Perşembe akşam saatleriydi, instagramda bir metinle karşılaştık. Genç bir kadının kendisini son derece doğru ve güzel ifade eden, su gibi, duru ve net satırlarıyla. Yetenekli genç oyuncu Elit İşcan, “Yaşamayanlar” disinin setinde rol arkadaşı Efecan Şenolsun tarafından cinsel saldırıya uğradığını (hakaret, küfür ve vücut dokunulmazlığını ihlal eden davranışlar şeklinde sıralamış), bunu hem yapım ekibiyle hem ikisinin ortak ajansıyla paylaştığını, kendisinden süre istendiğini anlatıyordu.

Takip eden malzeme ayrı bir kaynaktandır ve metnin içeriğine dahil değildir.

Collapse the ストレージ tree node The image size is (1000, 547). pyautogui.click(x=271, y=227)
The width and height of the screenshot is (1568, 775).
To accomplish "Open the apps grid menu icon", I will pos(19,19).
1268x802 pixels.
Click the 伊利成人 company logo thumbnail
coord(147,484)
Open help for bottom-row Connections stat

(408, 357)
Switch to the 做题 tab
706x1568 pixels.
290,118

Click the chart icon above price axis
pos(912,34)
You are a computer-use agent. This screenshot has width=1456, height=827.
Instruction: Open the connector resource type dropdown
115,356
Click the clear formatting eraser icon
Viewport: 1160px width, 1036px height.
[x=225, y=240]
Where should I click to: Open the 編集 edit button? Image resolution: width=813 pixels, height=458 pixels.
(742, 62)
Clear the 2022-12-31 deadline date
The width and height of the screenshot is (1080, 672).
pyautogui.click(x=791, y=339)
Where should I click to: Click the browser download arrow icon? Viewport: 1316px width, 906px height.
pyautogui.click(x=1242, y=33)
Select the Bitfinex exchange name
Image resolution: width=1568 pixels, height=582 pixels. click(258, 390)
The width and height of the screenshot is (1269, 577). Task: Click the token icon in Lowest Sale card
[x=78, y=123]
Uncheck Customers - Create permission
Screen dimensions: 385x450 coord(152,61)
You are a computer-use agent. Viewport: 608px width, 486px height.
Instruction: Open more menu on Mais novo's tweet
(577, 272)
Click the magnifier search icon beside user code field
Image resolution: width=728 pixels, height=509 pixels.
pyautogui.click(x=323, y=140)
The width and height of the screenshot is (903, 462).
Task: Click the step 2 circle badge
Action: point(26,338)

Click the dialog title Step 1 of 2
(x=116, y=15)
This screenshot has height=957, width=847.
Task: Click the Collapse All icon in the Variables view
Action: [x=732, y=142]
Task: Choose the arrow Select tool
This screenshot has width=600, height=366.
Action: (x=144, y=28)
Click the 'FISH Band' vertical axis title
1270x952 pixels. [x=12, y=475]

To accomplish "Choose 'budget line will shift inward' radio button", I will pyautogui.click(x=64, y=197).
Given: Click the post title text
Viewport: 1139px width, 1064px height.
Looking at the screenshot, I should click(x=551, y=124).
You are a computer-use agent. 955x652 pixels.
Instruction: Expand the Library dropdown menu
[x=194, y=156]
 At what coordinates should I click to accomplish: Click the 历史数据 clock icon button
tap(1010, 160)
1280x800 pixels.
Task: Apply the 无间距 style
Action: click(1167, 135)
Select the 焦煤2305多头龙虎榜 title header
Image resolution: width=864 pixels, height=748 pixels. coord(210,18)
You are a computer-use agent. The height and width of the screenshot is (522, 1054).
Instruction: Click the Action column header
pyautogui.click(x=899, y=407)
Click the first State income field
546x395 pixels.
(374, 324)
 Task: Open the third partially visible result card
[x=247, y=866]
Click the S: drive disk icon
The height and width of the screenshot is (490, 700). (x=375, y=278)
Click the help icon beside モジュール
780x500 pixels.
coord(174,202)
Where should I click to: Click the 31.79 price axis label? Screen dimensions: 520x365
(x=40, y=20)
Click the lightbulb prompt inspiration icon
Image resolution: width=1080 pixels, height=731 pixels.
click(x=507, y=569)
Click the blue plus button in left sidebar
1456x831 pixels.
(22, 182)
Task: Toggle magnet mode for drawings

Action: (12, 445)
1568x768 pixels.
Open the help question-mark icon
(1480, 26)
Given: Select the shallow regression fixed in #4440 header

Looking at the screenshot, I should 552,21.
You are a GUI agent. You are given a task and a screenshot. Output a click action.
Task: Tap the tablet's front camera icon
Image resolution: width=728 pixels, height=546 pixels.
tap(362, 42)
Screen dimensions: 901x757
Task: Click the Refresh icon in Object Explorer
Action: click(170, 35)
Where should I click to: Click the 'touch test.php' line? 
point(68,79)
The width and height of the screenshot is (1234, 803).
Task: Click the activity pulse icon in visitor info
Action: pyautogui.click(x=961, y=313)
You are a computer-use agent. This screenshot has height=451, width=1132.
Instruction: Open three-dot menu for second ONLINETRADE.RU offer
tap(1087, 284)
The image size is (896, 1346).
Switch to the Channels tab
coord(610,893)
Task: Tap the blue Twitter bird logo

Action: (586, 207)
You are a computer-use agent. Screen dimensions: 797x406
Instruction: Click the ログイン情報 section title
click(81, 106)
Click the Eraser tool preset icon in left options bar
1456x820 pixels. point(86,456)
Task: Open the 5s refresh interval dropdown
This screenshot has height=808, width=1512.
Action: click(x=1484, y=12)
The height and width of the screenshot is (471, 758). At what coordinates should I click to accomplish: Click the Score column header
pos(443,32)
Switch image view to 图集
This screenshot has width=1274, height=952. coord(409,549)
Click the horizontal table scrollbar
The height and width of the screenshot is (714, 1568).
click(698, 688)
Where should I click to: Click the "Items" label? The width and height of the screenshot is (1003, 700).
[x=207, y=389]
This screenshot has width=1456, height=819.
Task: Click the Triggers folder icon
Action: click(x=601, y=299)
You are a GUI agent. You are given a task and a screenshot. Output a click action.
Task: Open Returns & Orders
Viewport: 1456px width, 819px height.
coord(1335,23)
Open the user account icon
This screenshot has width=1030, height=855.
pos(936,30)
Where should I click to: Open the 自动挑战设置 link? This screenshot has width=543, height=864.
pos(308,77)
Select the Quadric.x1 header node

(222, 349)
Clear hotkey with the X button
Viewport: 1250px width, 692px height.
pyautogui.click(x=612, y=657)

Aradan beş ay geçmiş, hiçbir adım atılmamış, İşcan da Şenolsun’dan şikayetçi olarak hukuki işlem başlatmış ve kamuoyuna da bu açıklamayı yapmaya karar vermişti. Açıklamanın en iç burkucu yanı, gayet öngörülü olan “Bu olayı kamuoyu ile paylaşarak mesleki geleceğimi riske attığımın, hakkında ‘yorumlar’ yapılacak, mercek altına alınacak kişinin cinsel saldırıda bulunan değil de ben olabileceğimin, pek çok haksız ve olumsuz söz işiteceğimin bilincindeyim,” bölümü.
Nitekim daha o ‘gönder’ tuşuna basarken ortalığı “Tacize uğrayan kadınlar neden susarlar?” konusuna açıklık getirecek örnekler sardı. “Oh hadi, kastın primini, yaptın reklamını, artık sırtın yere gelmez”cileri geçiyorum, kendilerine akıl ve vicdan dileyerek, ama asıl bir dolu da böyle bir durumda ortalığı ayağa kaldırmanın doğru olmadığında inanan, işin pekala ‘aile içinde’ çözülebileceğini düşünen sektör insanı var. Aklına fikrine saygı duyduğum bir oyuncu arkadaşımız mesela, “Sette taciz olaylarının paylaşıldıkça büyüdüğünü” iddia etti, “Mahkemelik olmuş dizi hâlâ devam ediyor, bu ‘ahlakçılık’ biraz yalan. Hollywood’da başlatılan bu haklı dava burada çirkinleşti. Set çalışanları insandır ve böyle durumlara tepki verirler, orada çözülür anında” şeklinde.
“Yasak Elma” hakkında söylediklerine katılmakla beraber, nasıl bir ‘anında hal yolu’ önerdiğini, örnekte görüldüğü gibi bir halledilmeme durumunda ne yapmak gerektiğini düşündüğünü anlayamadım. “Bu kadar büyütmeyin efendim” mi diyor, “olsa dayağı yerdi abilerinden, olmamış demek ki” mi diyor, ne diyor? Zaten ikinci fasıl da o, “Bizim setlerde olmaz öyle şey”. Bunu iddia eden kadınlar bile var.
Birkaç yıl önce Nurgül Yeşilçay çıkıp aslanlar gibi sette uğradığı hakaretleri, tacizleri, saldırıları anlattığında “Nurgül Yeşilçay şöhretine sahip bir kadın bunları göz önünde yaşayıp karşısında yapımcısından yönetmenine bir erkek ittifakı buluyorsa daha güçsüz konumdaki kadınların başına neler geliyordur?” diye düşünmüş, bunların teker teker ortaya çıkmaya başladığı gün taşların nasıl yerinden oynayacağını düşünmüştüm. Yaşıyor ve görüyoruz nitekim.
Birileri çıkıp “Yeter” diyor, başka birilerinin keyfi kaçıyor, “Hayır, flört de mi edemeyeceğiz?”, olmadı ‘racon’dan dem vuruyor. Bu raconla geldiğimiz nokta bu, beyler. Kusura bakmayın, kendinize vehmettiğiniz “sevimli hergeleler” kılığından sıyrılacak, kadınlarla istekleri dışında ‘flört’ edemeyecek, rahatsız edici sözlerinizi, cinsiyetçi küfürlerinizi, aşağılayıcı ifadelerinizi yutacaksınız. Değilse de bu olacak, yaşananlar ortalığa dökülüp konuşulacak, kadınlar yalnız ve sessiz kalmayacak.